I think that map support would probably be useful. I've basically
created my own maps in protocol buffers a couple times, either by
using two repeated fields, or a repeated field of a custom "pair"
type. In these cases, it would have been nice to be able to use the
Protocol Buffer as a map directly, rather than needing to transfer the
data to some other object that actually implements the map. I would be
interested to hear the opinion of the Google maintainers. I'm assuming
that there are probably many applications inside Google that exchange
map-like messages.
This would be a big change, although it wouldn't be an impossible one,
I don't think. I think it could be implemented as "syntactic sugar"
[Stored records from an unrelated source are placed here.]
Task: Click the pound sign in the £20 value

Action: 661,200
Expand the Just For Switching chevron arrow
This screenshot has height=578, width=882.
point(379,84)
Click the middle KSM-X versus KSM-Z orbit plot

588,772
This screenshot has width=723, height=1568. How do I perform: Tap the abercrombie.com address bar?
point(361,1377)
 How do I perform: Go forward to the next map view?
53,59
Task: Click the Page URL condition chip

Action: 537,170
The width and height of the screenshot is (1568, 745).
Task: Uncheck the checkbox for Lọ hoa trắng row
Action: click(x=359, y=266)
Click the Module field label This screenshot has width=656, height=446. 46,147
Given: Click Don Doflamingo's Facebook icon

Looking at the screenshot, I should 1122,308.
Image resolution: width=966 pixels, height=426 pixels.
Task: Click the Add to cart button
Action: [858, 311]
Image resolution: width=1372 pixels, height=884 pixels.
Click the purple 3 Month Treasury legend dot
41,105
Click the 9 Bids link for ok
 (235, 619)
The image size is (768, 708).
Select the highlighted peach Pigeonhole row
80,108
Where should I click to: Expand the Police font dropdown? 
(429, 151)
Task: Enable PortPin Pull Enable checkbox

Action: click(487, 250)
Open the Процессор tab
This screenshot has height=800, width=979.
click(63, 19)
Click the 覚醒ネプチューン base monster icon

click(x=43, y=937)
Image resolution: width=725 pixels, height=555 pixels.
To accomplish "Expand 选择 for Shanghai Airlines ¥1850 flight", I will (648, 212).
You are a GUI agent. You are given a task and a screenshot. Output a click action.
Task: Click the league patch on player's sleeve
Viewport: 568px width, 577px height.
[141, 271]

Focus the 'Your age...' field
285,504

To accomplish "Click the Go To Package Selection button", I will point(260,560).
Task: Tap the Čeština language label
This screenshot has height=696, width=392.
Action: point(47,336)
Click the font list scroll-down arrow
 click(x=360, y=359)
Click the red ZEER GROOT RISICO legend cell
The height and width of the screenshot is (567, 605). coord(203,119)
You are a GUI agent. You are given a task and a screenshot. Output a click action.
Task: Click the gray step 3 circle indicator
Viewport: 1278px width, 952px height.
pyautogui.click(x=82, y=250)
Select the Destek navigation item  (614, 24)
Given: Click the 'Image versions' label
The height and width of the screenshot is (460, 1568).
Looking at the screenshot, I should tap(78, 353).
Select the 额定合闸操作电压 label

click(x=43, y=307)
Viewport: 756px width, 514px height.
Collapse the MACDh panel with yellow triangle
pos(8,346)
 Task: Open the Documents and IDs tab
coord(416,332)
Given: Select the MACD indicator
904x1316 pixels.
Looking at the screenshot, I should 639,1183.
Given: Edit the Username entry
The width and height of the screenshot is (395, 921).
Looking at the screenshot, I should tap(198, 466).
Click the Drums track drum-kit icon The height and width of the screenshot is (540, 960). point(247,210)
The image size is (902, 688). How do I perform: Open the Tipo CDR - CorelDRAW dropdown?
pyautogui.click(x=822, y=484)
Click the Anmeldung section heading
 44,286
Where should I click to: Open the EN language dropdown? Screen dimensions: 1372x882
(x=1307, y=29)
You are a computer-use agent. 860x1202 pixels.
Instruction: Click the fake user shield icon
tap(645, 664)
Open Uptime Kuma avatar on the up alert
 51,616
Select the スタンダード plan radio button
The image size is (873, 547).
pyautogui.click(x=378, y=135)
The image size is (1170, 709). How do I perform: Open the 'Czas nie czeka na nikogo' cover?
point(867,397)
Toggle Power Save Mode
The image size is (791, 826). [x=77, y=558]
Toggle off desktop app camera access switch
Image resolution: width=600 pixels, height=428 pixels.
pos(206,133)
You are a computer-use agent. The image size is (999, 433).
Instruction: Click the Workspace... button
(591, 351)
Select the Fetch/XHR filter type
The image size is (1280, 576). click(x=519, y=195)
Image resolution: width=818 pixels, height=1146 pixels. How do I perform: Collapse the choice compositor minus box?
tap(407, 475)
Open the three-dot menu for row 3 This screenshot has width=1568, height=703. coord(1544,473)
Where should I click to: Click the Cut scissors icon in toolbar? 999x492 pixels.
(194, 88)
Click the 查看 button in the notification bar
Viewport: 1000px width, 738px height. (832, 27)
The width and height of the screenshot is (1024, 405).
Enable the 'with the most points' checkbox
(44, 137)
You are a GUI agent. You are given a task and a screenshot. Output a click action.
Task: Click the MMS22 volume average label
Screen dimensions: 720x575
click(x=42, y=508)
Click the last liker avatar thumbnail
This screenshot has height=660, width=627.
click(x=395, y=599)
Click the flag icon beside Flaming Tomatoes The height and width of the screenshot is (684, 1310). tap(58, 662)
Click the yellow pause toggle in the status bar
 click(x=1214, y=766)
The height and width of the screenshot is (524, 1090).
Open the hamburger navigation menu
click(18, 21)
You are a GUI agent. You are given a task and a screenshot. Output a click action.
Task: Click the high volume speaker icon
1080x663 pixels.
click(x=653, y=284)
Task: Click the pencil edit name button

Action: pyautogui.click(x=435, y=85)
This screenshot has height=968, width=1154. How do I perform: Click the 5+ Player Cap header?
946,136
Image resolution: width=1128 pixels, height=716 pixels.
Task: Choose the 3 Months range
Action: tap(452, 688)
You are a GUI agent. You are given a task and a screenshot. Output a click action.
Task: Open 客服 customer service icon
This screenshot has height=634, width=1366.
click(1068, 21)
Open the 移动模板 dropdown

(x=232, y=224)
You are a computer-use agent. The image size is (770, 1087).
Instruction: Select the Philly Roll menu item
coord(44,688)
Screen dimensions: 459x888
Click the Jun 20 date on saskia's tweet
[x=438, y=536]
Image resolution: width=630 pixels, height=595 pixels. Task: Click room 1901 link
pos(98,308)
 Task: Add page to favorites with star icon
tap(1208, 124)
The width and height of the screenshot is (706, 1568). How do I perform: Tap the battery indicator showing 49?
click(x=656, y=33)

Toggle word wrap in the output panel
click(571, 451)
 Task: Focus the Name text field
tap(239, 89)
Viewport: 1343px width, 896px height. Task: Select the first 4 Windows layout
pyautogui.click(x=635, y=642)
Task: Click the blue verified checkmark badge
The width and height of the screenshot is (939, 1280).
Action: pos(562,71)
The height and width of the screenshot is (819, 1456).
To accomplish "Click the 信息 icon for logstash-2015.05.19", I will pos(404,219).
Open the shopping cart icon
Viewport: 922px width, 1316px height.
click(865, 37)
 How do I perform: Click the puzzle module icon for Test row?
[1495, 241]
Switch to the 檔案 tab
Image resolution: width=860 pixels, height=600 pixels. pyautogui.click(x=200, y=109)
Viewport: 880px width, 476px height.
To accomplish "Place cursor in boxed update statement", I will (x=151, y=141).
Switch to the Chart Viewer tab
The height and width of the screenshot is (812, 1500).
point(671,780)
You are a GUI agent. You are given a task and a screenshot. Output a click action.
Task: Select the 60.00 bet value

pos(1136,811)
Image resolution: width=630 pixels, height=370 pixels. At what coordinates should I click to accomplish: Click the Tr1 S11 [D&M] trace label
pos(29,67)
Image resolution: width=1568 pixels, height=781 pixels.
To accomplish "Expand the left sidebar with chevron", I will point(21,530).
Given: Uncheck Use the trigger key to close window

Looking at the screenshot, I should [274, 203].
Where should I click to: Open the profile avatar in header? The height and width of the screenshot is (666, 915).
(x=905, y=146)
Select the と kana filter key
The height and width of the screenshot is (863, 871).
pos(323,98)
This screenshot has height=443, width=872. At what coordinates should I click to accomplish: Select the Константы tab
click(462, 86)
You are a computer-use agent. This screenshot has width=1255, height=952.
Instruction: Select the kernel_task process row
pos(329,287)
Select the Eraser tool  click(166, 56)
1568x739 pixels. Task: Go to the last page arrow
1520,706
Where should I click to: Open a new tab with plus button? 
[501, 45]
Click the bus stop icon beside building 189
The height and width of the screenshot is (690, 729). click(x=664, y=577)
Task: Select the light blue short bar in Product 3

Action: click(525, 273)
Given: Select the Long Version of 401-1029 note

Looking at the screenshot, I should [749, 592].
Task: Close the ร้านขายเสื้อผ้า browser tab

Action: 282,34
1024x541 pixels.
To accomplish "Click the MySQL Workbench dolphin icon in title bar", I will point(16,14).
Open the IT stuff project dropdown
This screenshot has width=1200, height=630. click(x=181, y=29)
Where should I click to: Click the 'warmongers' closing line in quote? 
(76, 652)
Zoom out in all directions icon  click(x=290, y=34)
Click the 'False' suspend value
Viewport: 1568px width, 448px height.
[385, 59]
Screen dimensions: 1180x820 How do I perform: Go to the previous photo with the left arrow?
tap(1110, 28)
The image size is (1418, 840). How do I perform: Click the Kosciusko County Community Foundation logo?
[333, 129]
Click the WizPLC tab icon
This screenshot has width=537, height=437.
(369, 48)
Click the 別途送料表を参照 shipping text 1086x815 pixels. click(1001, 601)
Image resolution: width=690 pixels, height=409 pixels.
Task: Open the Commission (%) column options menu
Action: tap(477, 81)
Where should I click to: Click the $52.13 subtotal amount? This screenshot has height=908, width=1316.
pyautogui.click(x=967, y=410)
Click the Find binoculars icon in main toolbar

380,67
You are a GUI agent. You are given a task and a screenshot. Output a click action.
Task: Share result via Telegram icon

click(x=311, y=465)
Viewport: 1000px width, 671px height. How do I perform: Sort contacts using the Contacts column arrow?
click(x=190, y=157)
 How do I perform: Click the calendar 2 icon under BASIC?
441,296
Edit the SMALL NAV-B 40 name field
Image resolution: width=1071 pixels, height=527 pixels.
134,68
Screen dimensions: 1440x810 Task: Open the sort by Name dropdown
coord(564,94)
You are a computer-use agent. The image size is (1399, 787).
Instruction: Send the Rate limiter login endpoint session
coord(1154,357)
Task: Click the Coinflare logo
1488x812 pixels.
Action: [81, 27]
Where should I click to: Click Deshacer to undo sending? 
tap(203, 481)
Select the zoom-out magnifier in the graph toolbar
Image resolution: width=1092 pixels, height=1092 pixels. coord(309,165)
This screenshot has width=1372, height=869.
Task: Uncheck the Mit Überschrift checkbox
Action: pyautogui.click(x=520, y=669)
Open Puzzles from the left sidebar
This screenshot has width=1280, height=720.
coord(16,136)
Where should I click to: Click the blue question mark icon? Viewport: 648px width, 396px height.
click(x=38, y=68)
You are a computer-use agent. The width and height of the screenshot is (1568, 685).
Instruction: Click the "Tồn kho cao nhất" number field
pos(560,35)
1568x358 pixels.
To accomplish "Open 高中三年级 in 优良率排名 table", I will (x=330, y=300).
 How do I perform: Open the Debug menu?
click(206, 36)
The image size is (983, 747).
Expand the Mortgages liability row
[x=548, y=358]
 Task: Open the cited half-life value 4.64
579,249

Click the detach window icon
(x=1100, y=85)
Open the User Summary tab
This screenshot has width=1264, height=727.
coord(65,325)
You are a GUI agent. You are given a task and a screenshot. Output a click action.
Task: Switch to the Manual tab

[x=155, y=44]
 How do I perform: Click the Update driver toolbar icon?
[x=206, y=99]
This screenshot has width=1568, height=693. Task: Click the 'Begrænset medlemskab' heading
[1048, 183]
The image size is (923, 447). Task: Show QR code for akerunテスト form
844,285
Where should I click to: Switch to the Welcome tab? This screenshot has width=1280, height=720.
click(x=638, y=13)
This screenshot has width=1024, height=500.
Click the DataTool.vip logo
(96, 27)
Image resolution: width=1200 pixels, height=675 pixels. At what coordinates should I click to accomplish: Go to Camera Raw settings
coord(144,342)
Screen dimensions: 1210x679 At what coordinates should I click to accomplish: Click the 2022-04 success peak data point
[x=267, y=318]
over a repeated Pair message. I think the biggest challenge is that
maps are a "higher level" abstraction than repeated fields, which
leads to many design challenges:
* Are the maps ordered or unordered?
* If ordered, how are keys compared? This needs to be consistent
across programming languages.
* If unordered, how are hash values computed? This could result in a
message being parsed and re-serialized differently, if different
languages compute the hashes differently.
* For both, how are "'unknown" fields handled?
* Do the maps support repeated keys?
* If not, what happens when parsing a message with repeated keys?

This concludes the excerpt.